Traceback (most recent call last):
  File "lit.py", line 68, in <module>
    out = flolit(image)
  File "/usr/local/lib/python3.6/dist-packages/torch/nn/modules/module.py", line 325, in __call__
    result = self.forward(*input, **kwargs)
  File "lit.py", line 45, in forward
    x = F.relu(self.pool(self.conv4(x)))
  File "/usr/local/lib/python3.6/dist-packages/torch/nn/modules/module.py", line 325, in __call__
    result = self.forward(*input, **kwargs)
  File "/usr/local/lib/python3.6/dist-packages/torch/nn/modules/conv.py", line 277, in forward
    self.padding, self.dilation, self.groups)
  File "/usr/local/lib/python3.6/dist-packages/torch/nn/functional.py", line 90, in conv2d
    return f(input, weight, bias)
RuntimeError: Given input size: (75 x 2 x 5). Calculated output size: (100 x -2 x 1). Output size is too small at /pytorch/torch/lib/THNN/generic/SpatialConvolutionMM.c:45
import torch
from torch.autograd import Variable
import torch.nn as nn
import torch.optim as optim
from prepare_data import data_loader
import torch.nn.functional as F
import sys

class Flossifier(nn.Module):
    def __init__(self, numclass):

        self.input_size = 1050

        self.conv1 = nn.Conv2d(3, 10, kernel_size=5)
        self.conv2 = nn.Conv2d(10, 30, kernel_size=5)
        self.conv3 = nn.Conv2d(30, 75, kernel_size=5)
        self.conv4 = nn.Conv2d(75, 100, kernel_size=5)
        # self.conv5 = nn.Conv2d(100, 175, kernel_size=5)
        self.pool = nn.MaxPool2d(2)

        # self.fc = nn.Linear(self.input_size, numclass)
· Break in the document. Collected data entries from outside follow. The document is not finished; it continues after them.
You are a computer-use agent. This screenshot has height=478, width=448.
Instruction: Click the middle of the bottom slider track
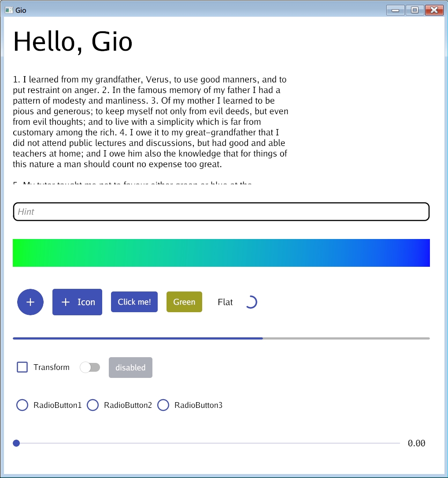(x=208, y=443)
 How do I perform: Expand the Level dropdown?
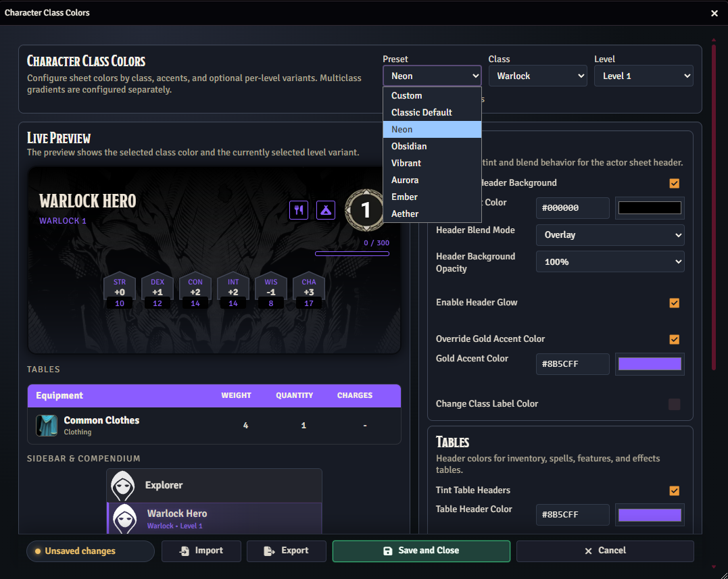click(644, 76)
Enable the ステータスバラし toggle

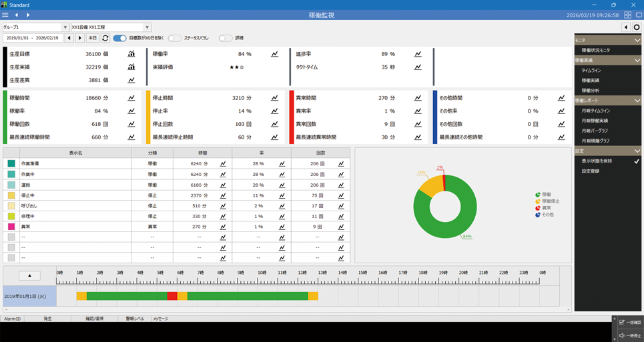pyautogui.click(x=174, y=38)
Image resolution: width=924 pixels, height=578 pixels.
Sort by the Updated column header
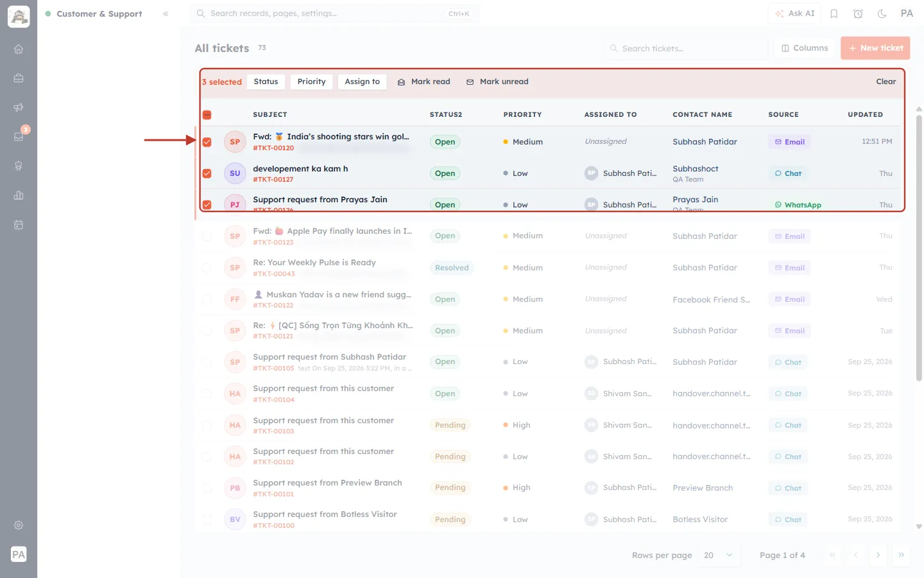click(x=865, y=114)
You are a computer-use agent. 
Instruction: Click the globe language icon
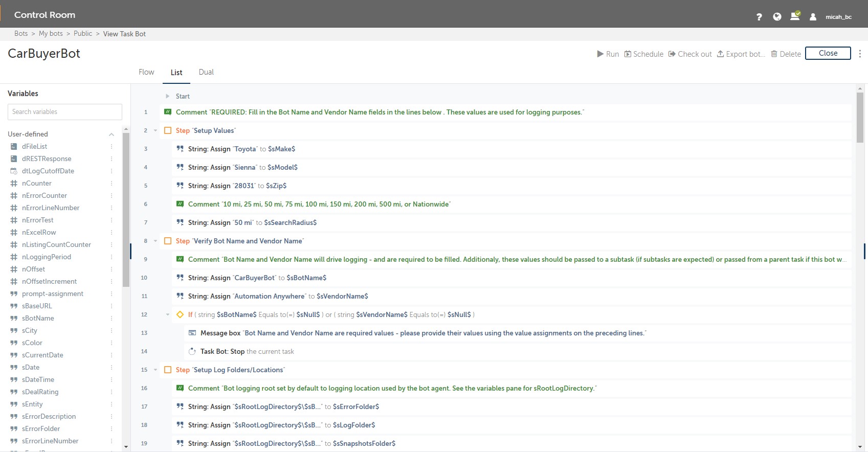coord(777,17)
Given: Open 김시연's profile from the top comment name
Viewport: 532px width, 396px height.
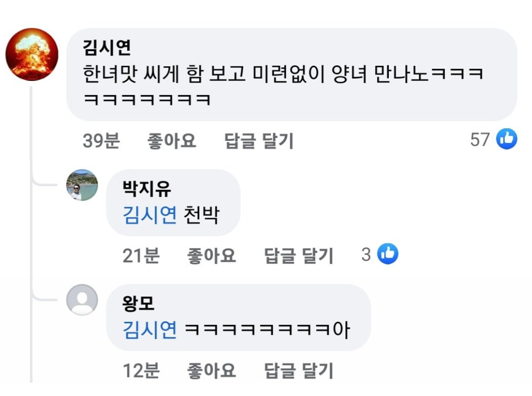Looking at the screenshot, I should pos(107,48).
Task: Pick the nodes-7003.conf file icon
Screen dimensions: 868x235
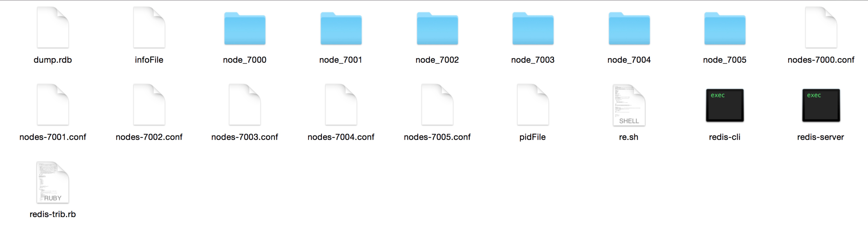Action: pos(245,105)
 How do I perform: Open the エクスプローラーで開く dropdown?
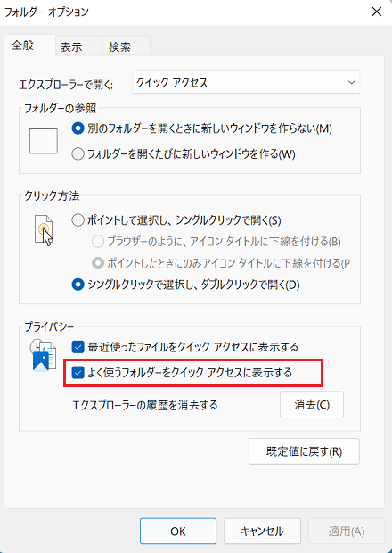[x=246, y=83]
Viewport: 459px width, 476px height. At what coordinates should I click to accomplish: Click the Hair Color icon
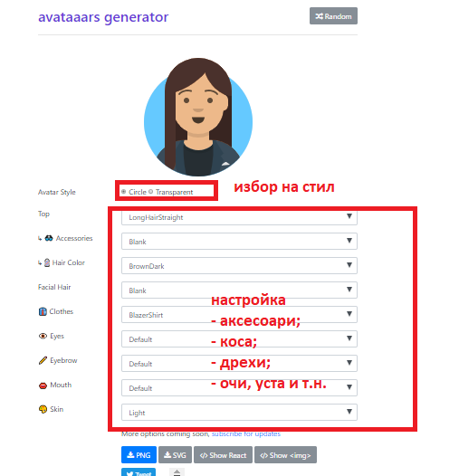(47, 262)
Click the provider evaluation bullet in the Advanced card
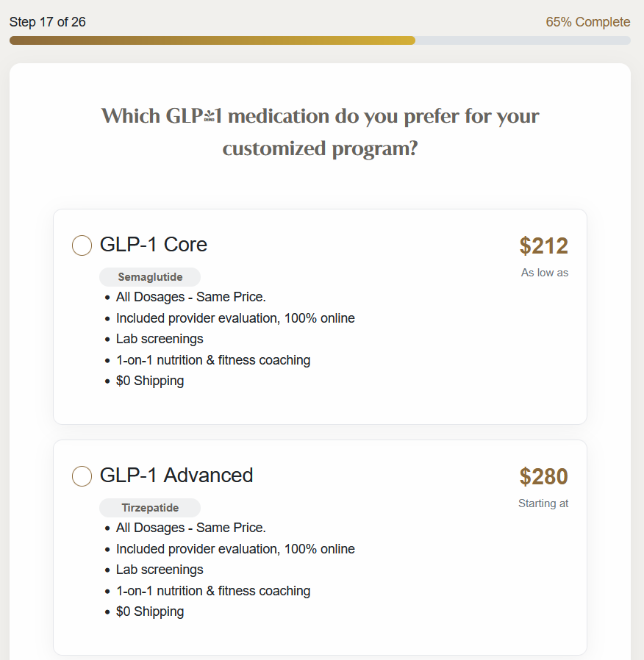This screenshot has width=644, height=660. click(x=235, y=549)
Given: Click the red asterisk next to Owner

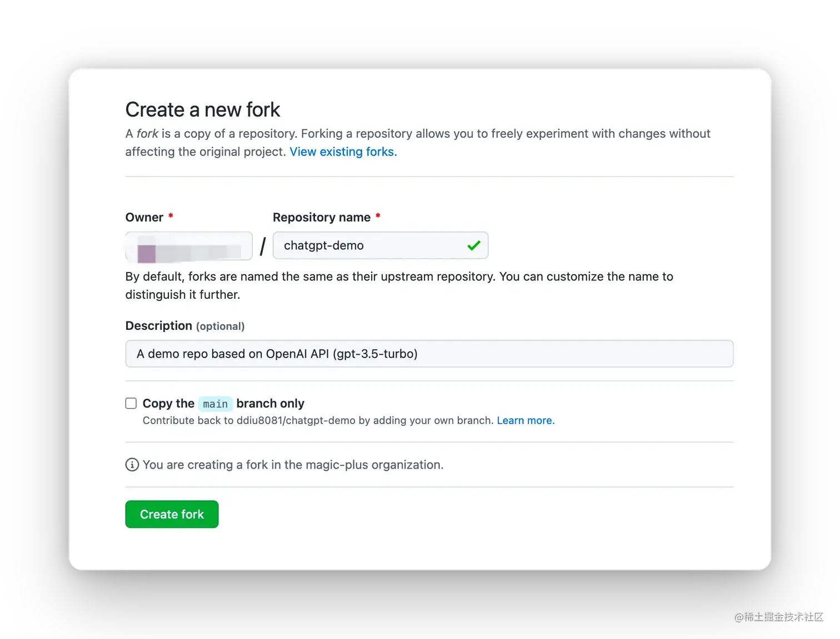Looking at the screenshot, I should pyautogui.click(x=171, y=216).
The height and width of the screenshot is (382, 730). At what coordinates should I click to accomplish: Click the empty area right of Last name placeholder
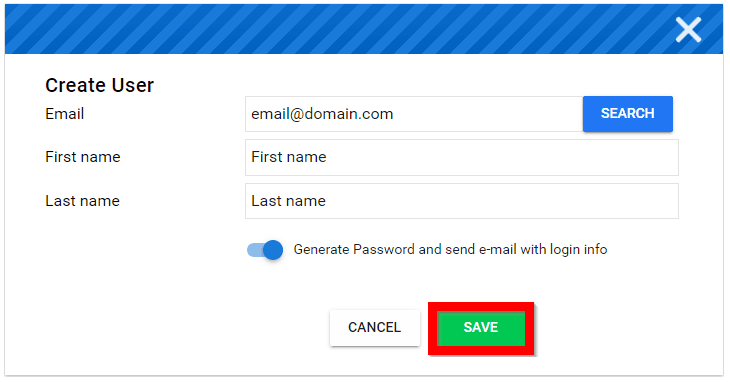click(502, 201)
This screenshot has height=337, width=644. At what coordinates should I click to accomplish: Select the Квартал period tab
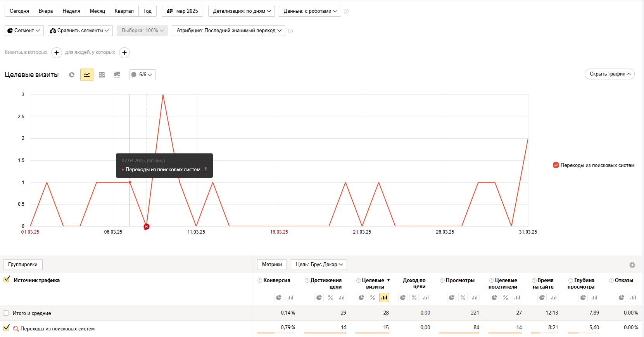[124, 11]
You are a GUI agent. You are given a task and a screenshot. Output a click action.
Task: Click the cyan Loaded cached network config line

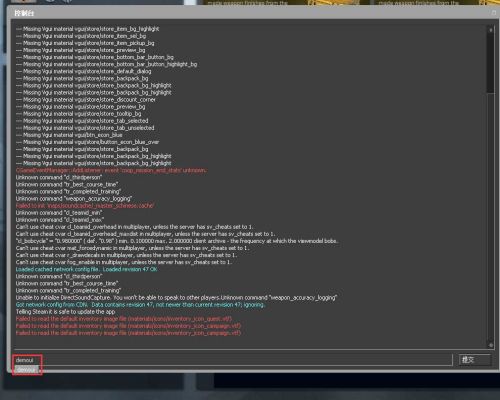tap(87, 269)
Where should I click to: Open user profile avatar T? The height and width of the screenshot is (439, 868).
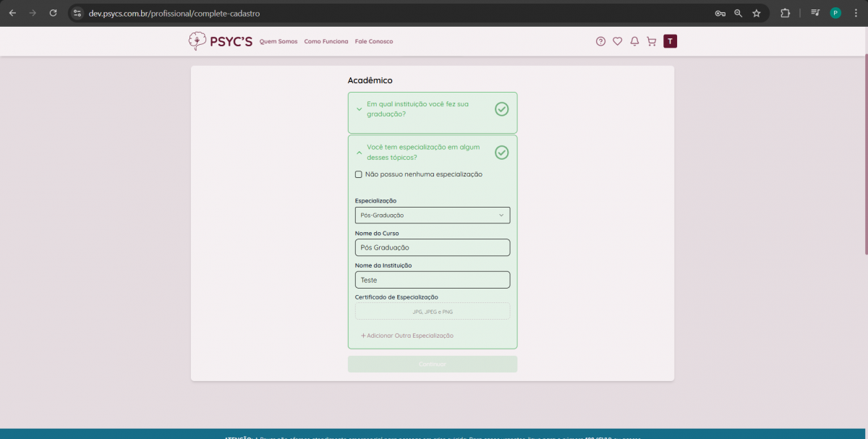click(x=671, y=41)
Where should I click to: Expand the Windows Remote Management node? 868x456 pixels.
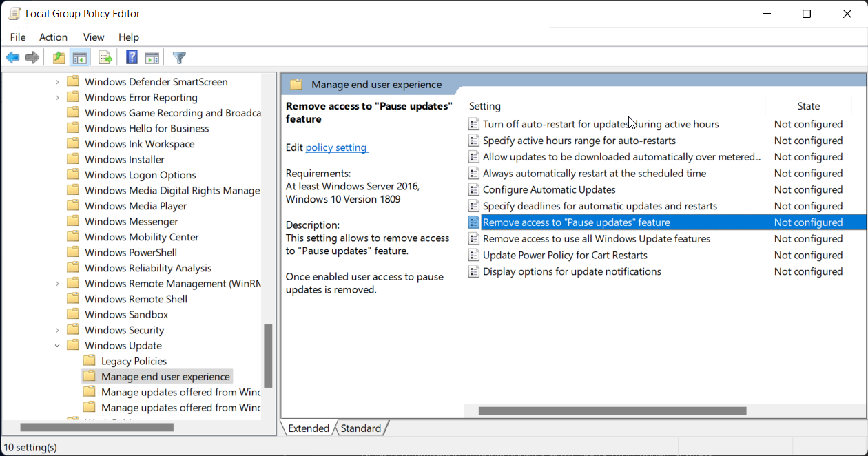click(57, 282)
        # Flat neural network
        self.neural_net = nn.Sequential(
        nn.Linear(self.input_size, numclass),
        nn.Linear(70, 45),
        nn.Linear(45, 20),
        nn.Linear(20, 7),
        nn.Linear(7, numclass)

    def forward(self, x):
        in_size = x.size(0)

        x = F.relu(self.pool(self.conv1(x)))
        x = F.relu(self.pool(self.conv2(x)))
        x = F.relu(self.pool(self.conv3(x)))
        x = F.relu(self.pool(self.conv4(x)))
        # x = F.relu(self.pool(self.conv5(x)))

        x = x.view(in_size, -1)

        x = self.neural_net(x)

        return F.log_softmax(x, dim=1)

flolit = Flossifier(5)
criterion = nn.CrossEntropyLoss()
optimizer = optim.Adam(flolit.parameters(), lr=.0001)

for i, (image, label) in enumerate(data_loader):
    image = Variable(image)
    label = Variable(label)

    out = flolit(image)

    loss = criterion(out, label)

    sys.stdout.write('Loss: '+str(loss.data[0])[:5]+'\r')
    # sys.stdout.write('Loss: '+str(net.l1.weight.grad))


Here is my dataloader

from torchvision import transforms
from torchvision.datasets import ImageFolder
from torch.utils.data import DataLoader
from PIL import Image

transform1 = transforms.Compose([
    transforms.Normalize(mean=[0.285, 0.256, 0.206], std=[0.129, 0.124, 0.125])

# img = Image.open('flower_photos/daisy/daisybug.jpg')
# imgTensor = transform(img)
# trans = transforms.ToPILImage()
# img2 = trans(imgTensor).convert('RGB')
# img2.show()

test_data = ImageFolder(root='flower_photos', transform=transform1)

data_loader = DataLoader(test_data, batch_size=10, shuffle=True)

Your activation is just too small for the current model architecture.
Each conv layer uses a kernel size of 5 without padding, i.e. your activation will lose 4 pixel in its width and height.
After each conv you are halving the activation using pooling.

For an input of size [50, 70] you will run into this error, since the sizes would be:

x = F.relu(self.pool(self.conv1(x))) # [23, 33]
x = F.relu(self.pool(self.conv2(x))) # [9, 14]
x = F.relu(self.pool(self.conv3(x))) # [2, 5]
# output is too small for conv4 with kernel_size=5
x = F.relu(self.pool(self.conv4(x)))

Try to use padding=2 to keep the shape or modify your model architecture.

1 Like

i have the same question, but i have used padding=2

Could you post the model architecture so that we can have a look?
Most likely the activations are too small due to pooling or strided convolutions.

1 Like

thank for you help, i have solve the problem.

Thanks, it also helped me